Esophageal Varices

What are esophageal varices?

Esophageal varices are swollen blood vessels in the esophagus (swallowing tube), the tube that connects the mouth to the stomach. Esophageal varices may appear in people with serious liver disease.

What causes esophageal varices?

Esophageal varices occur when normal blood flow to your liver is slowed. Liver disease may create scar tissue in the liver which slows the flow of blood. When the blood to your liver is slowed, it begins to back up, leading to an increase of pressure in the major vein (portal vein) that carries blood to your liver. This increase pressure forces the nearby smaller veins to swell, such as those in your esophagus.

What are the symptoms of esophageal varices?

Esophageal varices do not cause symptoms unless they leak or burst. A leaking esophageal varices causes bleeding which can be very serious. Signs of bleeding from esophageal varices include, vomiting blood; dark-colored or black bowel movements; feeling lightheaded and passing out. If you get these symptoms, your doctor should know and/or call 9-1-1.

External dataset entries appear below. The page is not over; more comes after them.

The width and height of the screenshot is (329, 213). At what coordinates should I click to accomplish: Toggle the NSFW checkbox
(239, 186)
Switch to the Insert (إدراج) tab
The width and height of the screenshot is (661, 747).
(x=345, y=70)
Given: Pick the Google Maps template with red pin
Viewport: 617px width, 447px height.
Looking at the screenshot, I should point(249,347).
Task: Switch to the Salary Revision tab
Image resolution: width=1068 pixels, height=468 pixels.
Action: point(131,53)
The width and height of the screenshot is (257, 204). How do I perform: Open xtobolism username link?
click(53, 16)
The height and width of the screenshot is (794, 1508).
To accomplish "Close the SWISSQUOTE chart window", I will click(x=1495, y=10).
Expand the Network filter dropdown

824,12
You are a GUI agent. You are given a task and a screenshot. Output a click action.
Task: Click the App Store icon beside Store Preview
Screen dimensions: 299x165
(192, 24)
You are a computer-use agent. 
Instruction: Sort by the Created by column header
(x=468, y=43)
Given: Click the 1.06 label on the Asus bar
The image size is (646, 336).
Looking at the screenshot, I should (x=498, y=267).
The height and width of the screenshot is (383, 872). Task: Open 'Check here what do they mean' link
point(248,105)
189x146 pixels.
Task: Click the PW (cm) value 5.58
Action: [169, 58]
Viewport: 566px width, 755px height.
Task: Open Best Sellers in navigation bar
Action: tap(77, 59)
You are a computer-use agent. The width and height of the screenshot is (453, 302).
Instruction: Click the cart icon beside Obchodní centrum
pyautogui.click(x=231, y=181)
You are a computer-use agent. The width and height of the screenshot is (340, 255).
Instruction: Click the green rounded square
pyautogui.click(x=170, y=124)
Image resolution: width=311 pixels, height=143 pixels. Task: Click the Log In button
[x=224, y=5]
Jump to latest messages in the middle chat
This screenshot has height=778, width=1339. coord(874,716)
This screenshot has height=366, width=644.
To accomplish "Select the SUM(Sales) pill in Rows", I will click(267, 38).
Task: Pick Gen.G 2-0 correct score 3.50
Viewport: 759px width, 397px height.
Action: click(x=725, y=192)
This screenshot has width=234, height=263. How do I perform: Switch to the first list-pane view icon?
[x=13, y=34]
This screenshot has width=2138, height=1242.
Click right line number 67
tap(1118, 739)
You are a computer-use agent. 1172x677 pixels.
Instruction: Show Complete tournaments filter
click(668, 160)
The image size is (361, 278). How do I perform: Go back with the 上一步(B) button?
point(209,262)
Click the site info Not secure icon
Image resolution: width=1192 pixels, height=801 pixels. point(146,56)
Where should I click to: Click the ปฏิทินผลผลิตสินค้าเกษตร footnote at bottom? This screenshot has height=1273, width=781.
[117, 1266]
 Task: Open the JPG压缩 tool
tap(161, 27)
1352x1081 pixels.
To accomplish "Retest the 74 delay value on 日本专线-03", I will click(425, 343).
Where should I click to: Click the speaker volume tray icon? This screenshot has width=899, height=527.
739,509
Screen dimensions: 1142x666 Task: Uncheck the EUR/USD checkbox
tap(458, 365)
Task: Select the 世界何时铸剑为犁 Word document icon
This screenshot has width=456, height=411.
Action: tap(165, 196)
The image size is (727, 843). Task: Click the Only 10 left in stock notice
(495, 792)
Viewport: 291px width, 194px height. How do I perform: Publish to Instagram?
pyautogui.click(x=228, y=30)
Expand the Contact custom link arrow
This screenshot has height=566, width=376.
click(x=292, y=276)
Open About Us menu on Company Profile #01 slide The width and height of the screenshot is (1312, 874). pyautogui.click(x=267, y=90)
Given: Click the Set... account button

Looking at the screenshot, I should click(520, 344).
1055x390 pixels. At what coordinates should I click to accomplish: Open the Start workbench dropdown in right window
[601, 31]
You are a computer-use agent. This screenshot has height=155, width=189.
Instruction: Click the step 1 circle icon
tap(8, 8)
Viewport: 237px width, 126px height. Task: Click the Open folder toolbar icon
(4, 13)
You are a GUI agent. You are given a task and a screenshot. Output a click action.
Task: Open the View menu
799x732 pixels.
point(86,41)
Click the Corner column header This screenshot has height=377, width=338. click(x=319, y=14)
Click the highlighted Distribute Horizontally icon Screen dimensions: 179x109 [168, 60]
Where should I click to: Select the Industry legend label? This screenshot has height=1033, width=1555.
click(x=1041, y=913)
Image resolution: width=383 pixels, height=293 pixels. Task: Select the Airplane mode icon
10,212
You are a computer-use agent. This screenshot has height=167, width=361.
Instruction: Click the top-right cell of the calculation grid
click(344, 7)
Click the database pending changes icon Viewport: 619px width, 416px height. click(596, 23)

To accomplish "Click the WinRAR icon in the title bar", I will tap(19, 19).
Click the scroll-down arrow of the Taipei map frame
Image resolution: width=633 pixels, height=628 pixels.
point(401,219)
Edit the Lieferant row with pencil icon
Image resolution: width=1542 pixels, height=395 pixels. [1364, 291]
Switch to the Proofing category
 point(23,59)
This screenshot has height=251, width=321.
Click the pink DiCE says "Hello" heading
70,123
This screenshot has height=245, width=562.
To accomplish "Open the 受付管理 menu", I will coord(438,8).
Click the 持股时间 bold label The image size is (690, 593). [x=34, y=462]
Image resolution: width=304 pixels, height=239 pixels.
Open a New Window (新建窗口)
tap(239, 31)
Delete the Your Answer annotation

How are esophageal varices diagnosed?

A test called an upper endoscopy can be done to check for esophageal varices. The doctor puts a thin, flexible tube into your mouth down your throat and into your esophagus. The tube (called an endoscope) has a camera and light on it which the doctor can see inside your esophagus and stomach. This may be done in our endoscopy center with IV (intravenous) sedation to provide comfort. Sometimes, doctors do a test using a small capsule with a tiny camera inside. The capsule sends photos of the lining of your esophagus and stomach to a device outside your body. A doctor then looks for any problems in the photos.

How are esophageal varices treated?

Treatment for esophageal varices is to prevent them from bleeding and treating the underlying liver disease.